Orchid Habitat Preservation
Myrtle
Head Savanna, North Carolina
Photograhers
M Fields, Jim Fowler, and Skip Pudney
text by Angie Carl
We have been doing a lot of work out at Myrtle Head Savanna these past 3 years. We have leveraged the grant the American Orchid Society gave us with another grant.

We have thinned out 10 acres, burned the north unit 2 times and the southern unit once. The response has been amazing. Where we opened up and burned, I have never seen so many Carolina Grass of Parnassus in on site, except in the Green Swamp Preserve.

The grasses our also coming back. The photos you see are from the site we burned this year were taken after the May 2013 burn. You can see that there is a wide variety. The pink grass orchid, Calopogon tuberosus was taken on the other side in the Myrtle Head Savanna we burned last May 2013. We have only seen the pale grass pinks on the side we burned this year, and no fall orchids.
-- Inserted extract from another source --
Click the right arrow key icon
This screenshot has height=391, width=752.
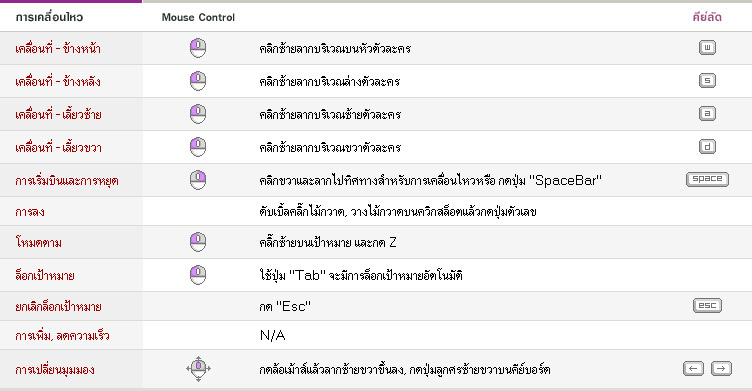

We do have a population of Cooley’s Meadowrue, a federally endangered plant on the north side and hope that we see some great results next June when we do some surveys.
We are contracting to have a new botanical survey done, and we have put in plots. We hope to have a report next fall so that you can see the work that we have done in Myrtlehead. We have also been collecting seeds of the grasses and some forbs. We will put the seed back in the restoration portions of the unit after the next burn. We are hoping to burn the south side again this March 2015.
Thanks to you all for jump starting this project. We have seen a lot of success and hope to replicate this in some of our other rare clay savannas.